Google trains its models on treebanks provided by the Universal Dependency project. Google also notes this deep learning approach is not yet perfect, but it is continuously improving: “While the accuracy is not perfect, it’s certainly high enough to be useful in many applications. The major source of errors at this point are examples such as the prepositional phrase attachment ambiguity described above, which require real world knowledge (e.g. that a street is not likely to be located in a car) and deep contextual reasoning.”
Note: One such possible deep learning approach is to use neural networks to output dense parse forests, and then use existing implementations to search the parse forests for the k-best semantically valid, disambiguated parse trees with their associated semantic trees and grammatically correct display-text. I wrote a scant account of this approach here.
F. Unseen words
Neural networks can generate character-based input representations, instead of word-based embeddings, to determine the semantic structure on unseen terms by identifying “systematic patterns in morphology and syntax [to] allow us to guess the grammatical function of words even when they are completely novel. […] By doing so, the models can learn that words can be related to each other because they share common parts (e.g. ‘cats’ is the plural of ‘cat’ and shares the same stem; ‘wildcat’ is a type of ‘cat’). […] These models […] are thus much better at predicting the meaning of new words based both on their spelling and how they are used in context.”
G. Language independence
As SyntaxNet demonstrates, the implementations that use word embeddings and neural networks are independent of language, and Google has trained neural networks for 40+ languages. Again, Google trains its models on treebanks provided by the Universal Dependency project.

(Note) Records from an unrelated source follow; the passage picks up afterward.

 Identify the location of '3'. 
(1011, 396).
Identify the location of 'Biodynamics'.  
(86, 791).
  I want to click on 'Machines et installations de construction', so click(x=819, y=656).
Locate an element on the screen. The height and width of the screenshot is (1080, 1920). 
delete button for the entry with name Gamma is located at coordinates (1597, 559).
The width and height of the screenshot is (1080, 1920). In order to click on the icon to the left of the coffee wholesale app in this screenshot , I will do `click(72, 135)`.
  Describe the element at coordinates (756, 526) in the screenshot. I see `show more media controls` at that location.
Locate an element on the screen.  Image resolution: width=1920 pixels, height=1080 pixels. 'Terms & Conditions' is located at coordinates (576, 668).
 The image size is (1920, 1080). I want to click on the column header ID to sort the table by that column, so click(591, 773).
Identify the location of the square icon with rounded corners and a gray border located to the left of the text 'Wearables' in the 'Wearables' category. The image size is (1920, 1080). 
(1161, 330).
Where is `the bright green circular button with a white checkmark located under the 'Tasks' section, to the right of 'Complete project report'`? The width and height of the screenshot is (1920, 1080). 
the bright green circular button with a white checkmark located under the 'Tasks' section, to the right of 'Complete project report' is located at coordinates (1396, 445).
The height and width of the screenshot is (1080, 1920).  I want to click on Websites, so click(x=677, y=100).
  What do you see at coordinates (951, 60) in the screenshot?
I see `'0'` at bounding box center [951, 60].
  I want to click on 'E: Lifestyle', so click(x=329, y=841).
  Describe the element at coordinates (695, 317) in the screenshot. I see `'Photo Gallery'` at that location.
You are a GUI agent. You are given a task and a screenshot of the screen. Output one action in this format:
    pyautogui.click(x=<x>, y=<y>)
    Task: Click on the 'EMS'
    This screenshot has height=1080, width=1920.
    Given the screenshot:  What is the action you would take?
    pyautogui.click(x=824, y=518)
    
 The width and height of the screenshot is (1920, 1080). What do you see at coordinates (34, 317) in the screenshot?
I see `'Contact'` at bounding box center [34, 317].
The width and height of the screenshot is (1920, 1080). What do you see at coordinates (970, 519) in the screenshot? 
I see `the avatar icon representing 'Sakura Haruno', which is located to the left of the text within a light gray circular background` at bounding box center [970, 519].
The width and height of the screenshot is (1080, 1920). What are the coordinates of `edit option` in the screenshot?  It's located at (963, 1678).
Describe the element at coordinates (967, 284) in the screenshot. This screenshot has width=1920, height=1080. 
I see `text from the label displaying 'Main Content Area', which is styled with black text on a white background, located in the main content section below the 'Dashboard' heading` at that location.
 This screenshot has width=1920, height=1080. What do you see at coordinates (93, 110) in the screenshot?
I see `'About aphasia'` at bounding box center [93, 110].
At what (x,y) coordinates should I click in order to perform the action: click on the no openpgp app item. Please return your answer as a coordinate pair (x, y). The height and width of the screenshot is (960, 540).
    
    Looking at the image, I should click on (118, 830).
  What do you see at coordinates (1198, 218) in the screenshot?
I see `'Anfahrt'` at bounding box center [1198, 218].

H. Grammatical conjugation
Grammatical conjugation is not unique to NLU, but essential for any natural language interface, including tasks that must map a given semantic representation to its corresponding display-text (i.e., the reverse of the above process). Using the same models that the morphological analysis (part C) employs, coupled with the syntactical structure that the parse trees reveal (part E), these systems can correctly conjugate terms according to their language’s grammar.